ID	IEP-89
Author	Maksim Timonin
Sponsor	Anton Vinogradov Ivan Daschinsky Nikolay Izhikov Maxim Muzafarov
Created	16.05.2021
Status	ACTIVE

Motivation

User might want to restore cluster after crash or data loss to a specific point in past (before accident) with low RPO and RTO metrics (https://en.wikipedia.org/wiki/Disaster_recovery). It's also assumed that cluster is restored in a consistent state: data on primary and backup nodes are equal, previously committed and rolled back transactions are fully and correctly completed on all nodes.
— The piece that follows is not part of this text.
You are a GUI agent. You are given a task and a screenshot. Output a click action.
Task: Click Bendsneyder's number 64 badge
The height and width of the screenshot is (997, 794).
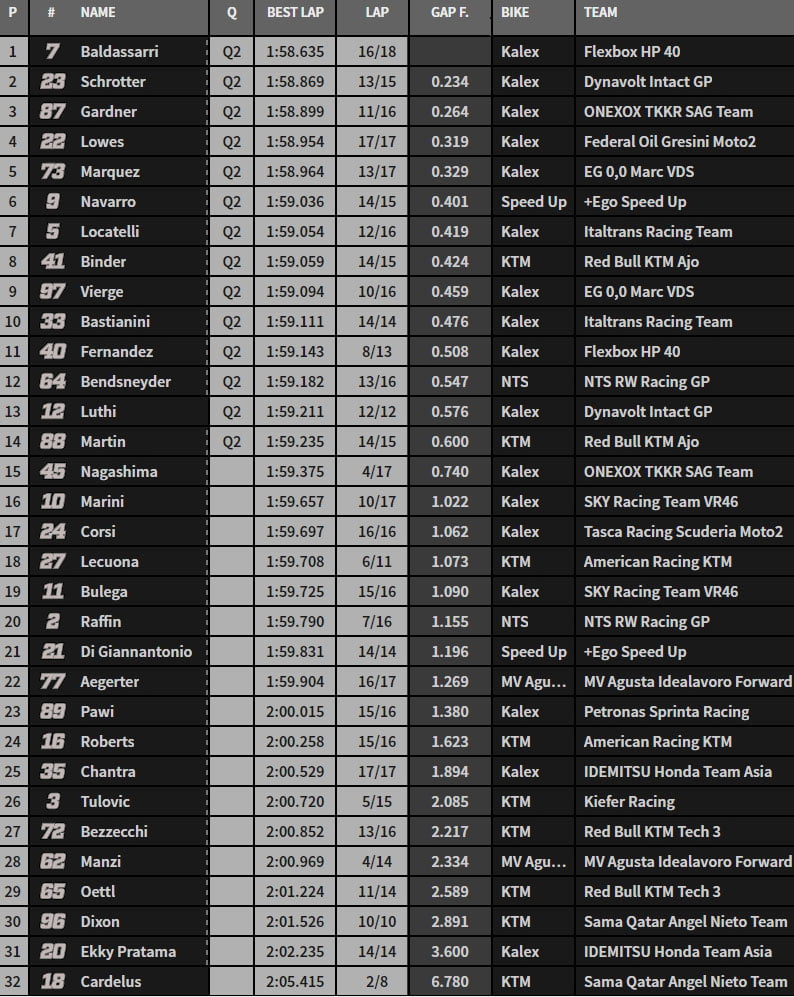point(52,382)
It could be achieved with PITR (point in time recovery), or frequent (incremental) snapshots, or using both approaches.

Current Ignite approaches

Currently there are some ways to stay on track, but all of them have disadvantages:

Using snapshot (as base point) + external queue (Kafka, for example) with inserted data or operations:
- Current snapshot process is pretty heavy as it relies on PME (Stop the World event), provide a load on IO (checkpointing, copying partition files) and RAM (using Copy-On-Write for updating pages) and time consuming => high cost for creating snapshots frequently.
- Additional cost for maintaining external persistent storage (queue) with all changes.
- User require to implement some part of failover (and restoring) logic and align other part of the solution with this logic.
Using hot stand-by implemented with CDC or reverse-proxy:
- High cost to guarantee consistency of production and stand-by clusters (it also requires to guarantee the same order of all operations on both clusters).
- Additional cost for maintaining second cluster and syncing clusters together.
- In case of failure main cluster, system is running on single instance. It's required to return failed cluster fast to be confident that system is failure prone. But creating snapshot on the second instance (to use it to start-up first one) under the load is risky and isn't recommended.
There is a default crash-recovery process for Ignite nodes: checkpoint + WAL + (historical) rebalance. There could be a way to make it work for snapshot (instead of checkpoint), but there are issues:
- Default restore process doesn't apply transactions from WAL - not enough info whether this transaction was committed or roll backed on other nodes. Instead, a node receives updates from other nodes during the rebalance process.
- WAL files are automatically cleaned (if unlimited size is not explicitly configured).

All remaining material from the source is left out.